Pelvic Organ Prolapse

Now I’m all for exercise. It makes you feel great, helps manage weight and fat stores, can be sociable etc etc but too much high impact exercise when your pelvic floor isn’t competent could lead to further, avoidable problems, such as pelvic organ prolapse. I should also mention at this point that it’s absolutely nothing to be ashamed of, I spoke with a top level physiotherapist/Pilates expert who experience a vaginal prolapse following the birth of her second child due to running too soon.

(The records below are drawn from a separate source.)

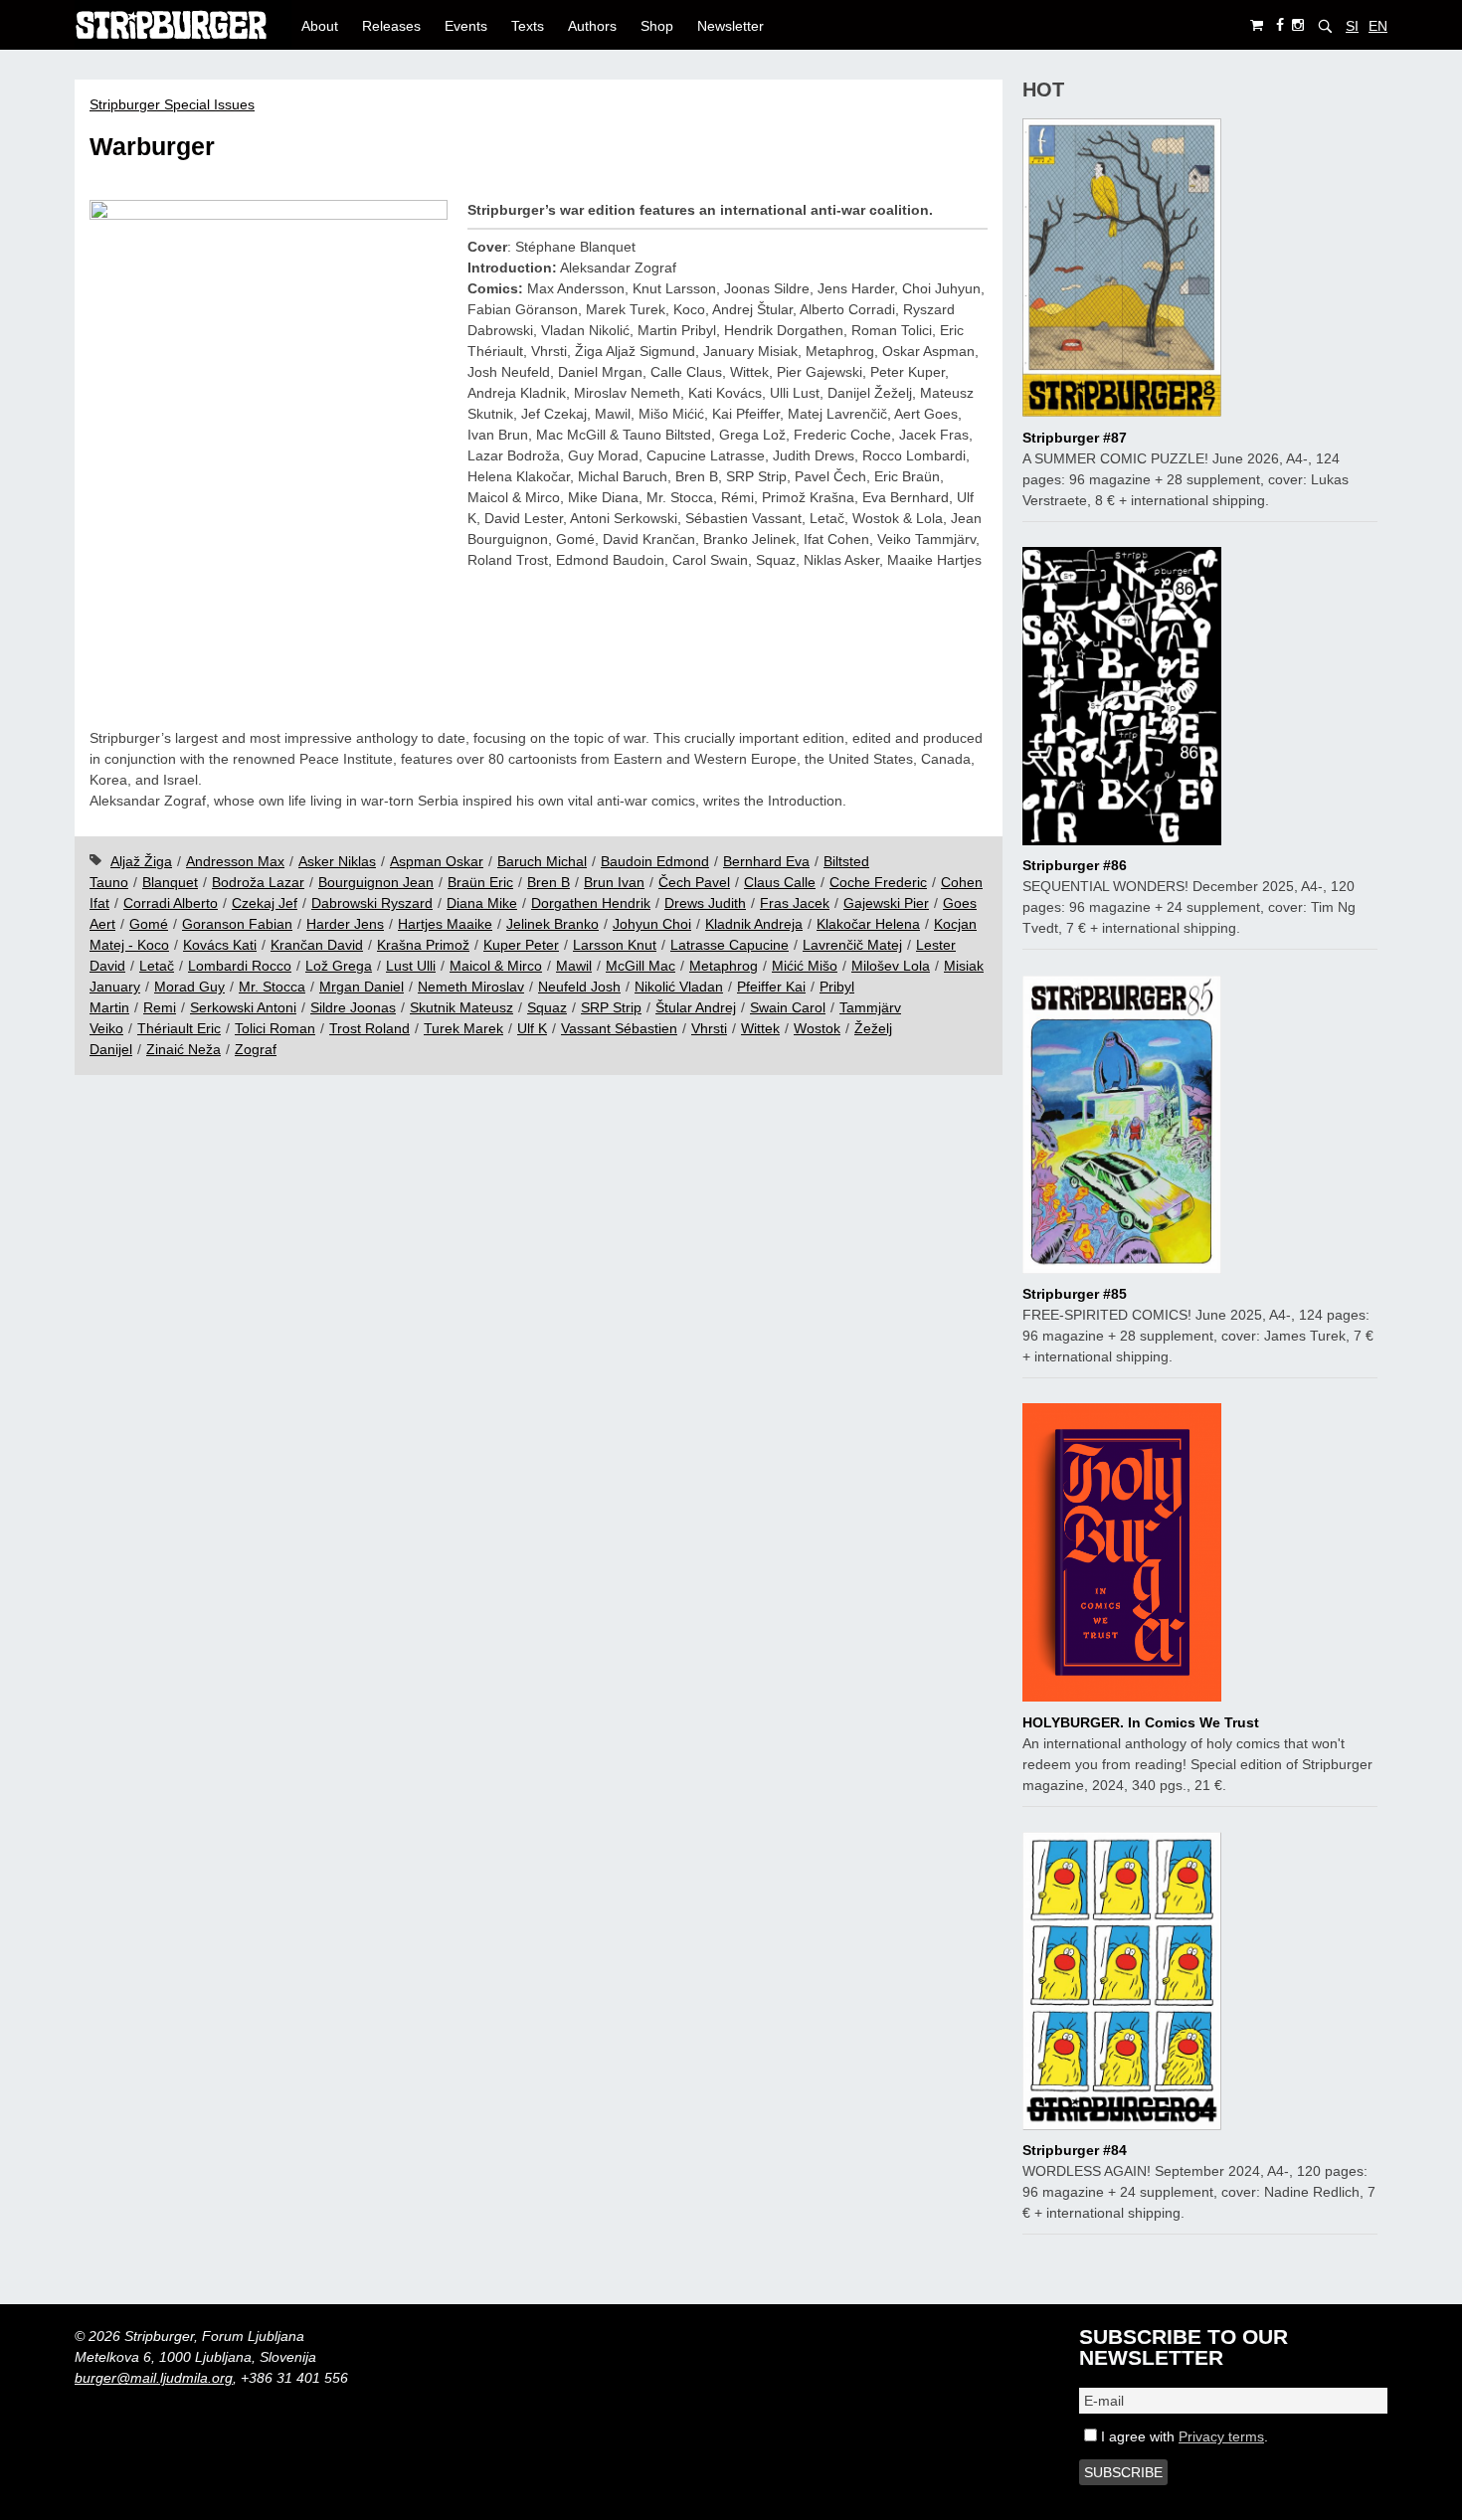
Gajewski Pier (886, 903)
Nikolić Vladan (679, 986)
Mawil (574, 966)
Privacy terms (1221, 2436)
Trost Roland (369, 1028)
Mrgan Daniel (361, 986)
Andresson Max (235, 861)
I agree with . (1182, 2436)
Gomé (148, 924)
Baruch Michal (542, 861)
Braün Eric (480, 882)
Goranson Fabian (237, 924)
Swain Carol (787, 1007)
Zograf (255, 1049)
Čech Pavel (694, 882)
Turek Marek (463, 1028)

It doesn’t mean you’re unfit, it just means you’ve been injured. You wouldn’t try running with a torn hamstring.

What to do now?

In my next post I’ll be going into more detail on specific exercises you can do to build strength and competence in your core and pelvic floor. But in the mean time, get familiar with what’s ‘up there’. Do do your pelvic floor exercises and whenever you’re exercising remember to engage your core, from your floor. So literally pull up from your tail and your tummy to make sure everything is tucked in! Remember to do slow wave like exercises first, followed by the quick squeeze all the way up and all the way back down AND do exercise to fatigue. A quick squeeze isn’t going to cut the mustard if you’re injured.